Le Qatar a également investi dans le Crédit Suisse.
Qatar Actu : Y-a-t-il des entreprises suisses implantées au Qatar ?
Martin Aeschbacher : Une vingtaine d’entreprises suisses sont présentes au Qatar, telles que ABB et le Crédit Suisse.
La chaîne hôtelière suisse Mövenpick est aussi présente au Qatar.
L’industrie de l’horlogerie travaille quant à elle avec des distributeurs locaux. Ces entreprises se rendent au Qatar lors des expositions ou du salon de la joaillerie.
Qatar Actu : Quelle est la taille de la communauté suisse au Qatar ?
Martin Aeschbacher : Nous comptons un peu plus de 200 ressortissants, en incluant les enfants. La communauté suisse est bien répartie dans les branches professionnelles : certains sont pilotes, d’autres travaillent à Qatar University, à Georgetown, à Qatar Holding, dans le sport et dans l’hôtellerie bien évidemment.
Notre communauté augmente petit à petit. Lorsque je suis arrivé nous étions 120 et je suis sûr que la courbe va continuer à croître, même si cela va se faire lentement.
Qatar Actu : Quels sont vos objectifs pour 2014 ?
Martin Aeschbacher : Nous voulons continuer à consolider les services de l’ambassade puisque nous sommes une représentation relativement jeune.
L’ambassade souhaite aussi aider les entreprises suisses qui veulent s’installer au Qatar, c’est une tâche majeure pour nous.
Sur le plan des activités, notons le festival du film alémanique, organisé en collaboration avec les allemands et les autrichiens, qui se déroulera au début du mois d’avril à Katara.
Ce n’est pas encore confirmé, mais nous travaillons au lancement d’un festival de jazz européen au mois de mai.
Par ailleurs, l’hôtel Grand Hyatt va accueillir une semaine gastronomique suisse. Parallèlement nous allons organiser une foire de l’éducation qui s’étalera sur trois jours. Des écoles et des universités suisses seront présentes pour promouvoir l’éducation suisse. Il y a néanmoins déjà des partenariats, en particulier entre l’école d’interprétariat de l’Université de Genève et Hamad University, par exemple.

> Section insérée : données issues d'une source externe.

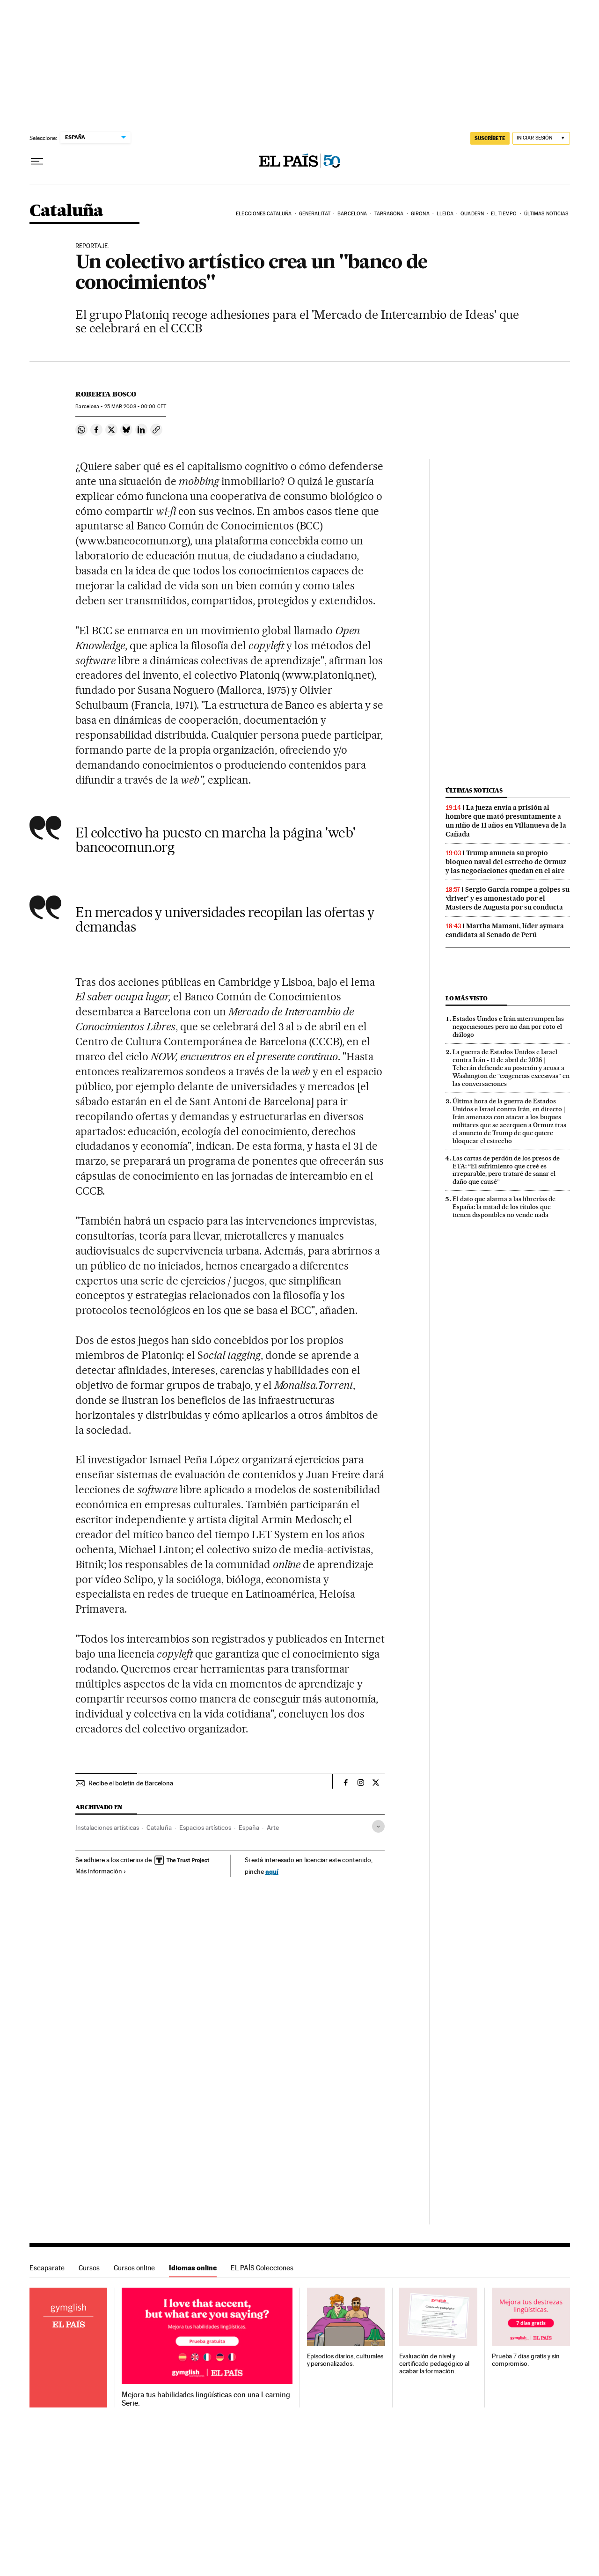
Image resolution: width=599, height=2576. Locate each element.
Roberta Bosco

Qatar Actu : Quel est votre bilan de la semaine de la francophonie ?
Martin Aeschbacher : Je pense que la semaine de la francophonie s’est très bien passée. Nous avons eu un très généreux soutien de la part du ministère de la Culture, et je tiens à ce titre à remercier son ministre chaleureusement. Comme le Qatar est maintenant membre associé de l’Organisation Internationale de la francophonie, la manifestation a été plus importante cette année. Je suis sûr qu’elle revêtira encore plus de faste l’année prochaine.
Pour le moment nous ne sommes que quatre pays organisateurs. J’espère que lors des événements futurs, d’autres pays participeront à son organisation, notamment les pays africains puisque la francophonie englobe de nombreux États.